Dies ist denn auch eine Zielgruppe, die August Zügel nicht aus dem Blick verliert. In dritter Generation eingefleischter BSCler, ist der langjährige Spieler und Trainer für die sportliche Leitung am Kaiserstuhl zuständig. "Wir schauen immer zum Sportclub", erzählt der 66-Jährige, "wenn es die Spieler dort nicht gleich in den Profi-Kader schaffen, sollen sie in die Welt hinaus ziehen. Aber im Alter von 24 Jahren ist der Zug manchmal abgefahren, die Spieler sitzen 500 Kilometer von zu Hause auf der Ersatzbank - und Ihnen fällt die Decke auf den Kopf."

Der BSC kann Nestwärme und einen Ausbildungsplatz bieten

An dieser Stelle wird es für den BSC interessant. Er kann die vermisste "Nestwärme" bieten und dazu vielleicht einen Ausbildungsplatz - mit dem Effekt, dass Akteure auch auf dem Fußballplatz regelrecht aufblühen, wie in der Aufstiegssaison zum Beispiel ein Erich Sautner. Auf dieser Basis kann Milorad Pilipovic, ehemals Bundesliga-Profi beim Karlsruher SC und in der zweiten Liga beim SC Freiburg, sein Traineramt "voll konzentriert" fortsetzen. Das heißt für den gebürtigen Serben, der zuvor die Freiburger Bundesliga-Frauen betreute, vor allem auch, sich treu zu bleiben. So wollen die Bahlinger den Klassenerhalt in der Regionalliga keineswegs mit einer Riegel-Taktik realisieren, sondern "ohne Wenn und Aber" weiter auf ein offensiv ausgerichtetes, flüssiges Kurzpassspiel, auf Pressing und schnelle Balleroberung setzen. "Wir haben einen Level erreicht, haben richtig gut Fußball gespielt", stellt Pilipovic fest. Seine Kollegen in der neuen Liga haben zum Teil schon Bundesligisten trainiert, wie Falko Götz und Michael Wiesinger.


Auf dem Podium (von links): Holger Knöferl, stellvertretender BZ-Chefredakteur, Sportressortleiter Michael Dörfler, SCF-Präsident Fritz Keller, Bürgermeister Harald Lotis, BSC-Vorsitzender Dieter Bühler, Sportchef August Zügel, Trainer Milorad Pilipovic, Bühlers Stellvertreter Hans-Joachim Meyer und BZ-Sportredakteur Matthias Kaufhold | Foto: Patrick Seeger

Dieter Bühler ist nicht nur als ehemaliger Finanzminister, heute als Vorsitzender, wandelndes Gedächtnis und inoffizieller Geschäftsstellenleiter ein "angefressener" BSCler - er ist auch das Gesicht des Vereins, etwa bei der DFB-Pokalauslosung in der ARD. Er hat "jetzt noch eine Gänsehaut" wenn er an das entscheidende Aufstiegsspiel im pfälzischen Hauenstein denkt. Es sei der "absolute Höhepunkt" in den vielen Jahren seiner Tätigkeit für den BSC gewesen. Fünf Fanbusse machten die Tour mit, darunter mehrere Dutzend Anhänger aus dem Elsass, und "viele, die ich selbst in Bahlingen noch nicht gesehen habe".

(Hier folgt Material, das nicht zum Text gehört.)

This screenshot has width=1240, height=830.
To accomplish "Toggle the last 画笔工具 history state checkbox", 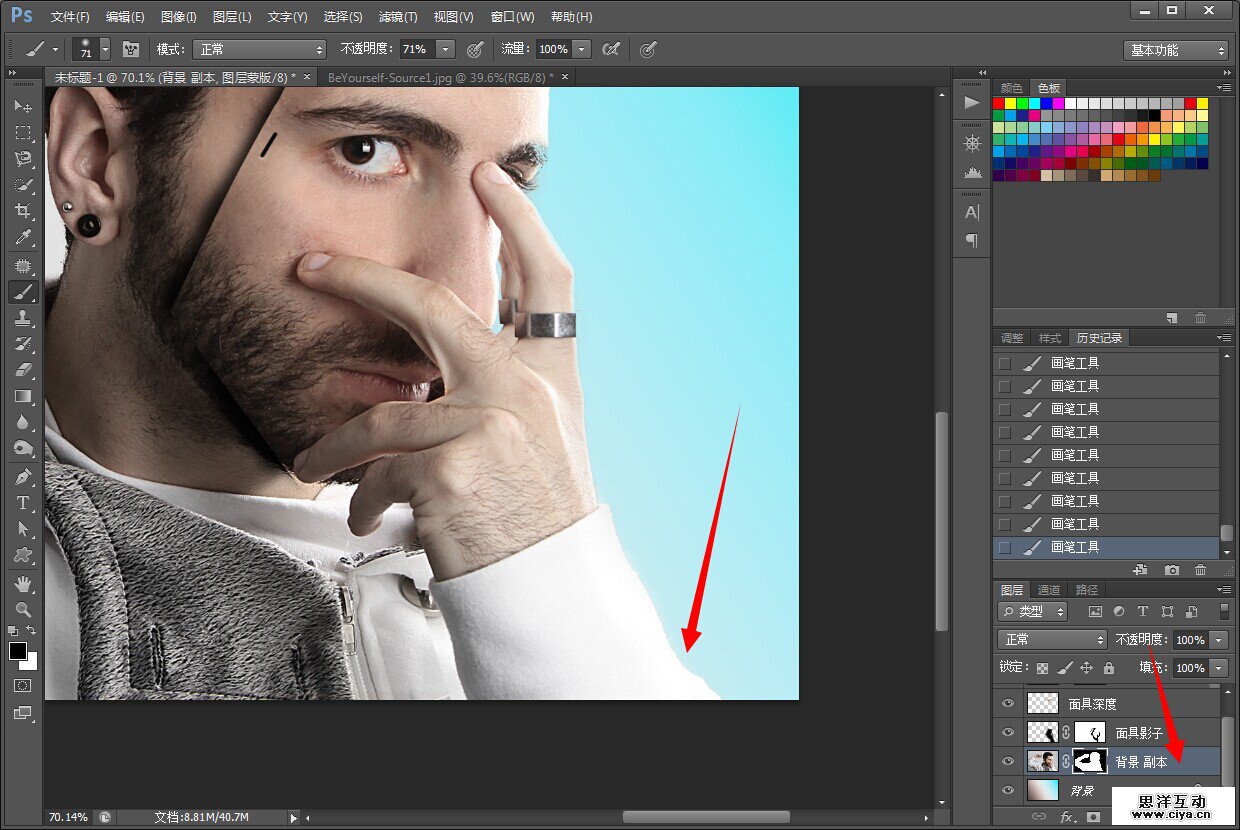I will [x=1005, y=547].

Der Analytiker Bühler, der einfühlsam-ehrgeizige Sportchef Zügel, der leidenschaftliche Trainer Pilipovic und er selbst als Experte für Verbindungen aller Art stehen nach Ansicht von Hans-Joachim Meyer beispielhaft für das Bahlinger Erfolgsgeheimnis: "Unsere Stärke liegt auch in der Verschiedenheit der einzelnen Leute", kombiniert der stellvertretende Vorsitzende und Fachmann fürs Sponsoring. "Wir wissen wie es unten riecht, und finden die Luft oben besser", ergänzt er. Manchmal müsse man in größeren Dimensionen denken, erklärt er, "wir haben eine Vision formuliert". Die rund fünf Dutzend Zuhörer nehmen's dankbar als Versprechen für die kommende Saison und applaudieren angeregt.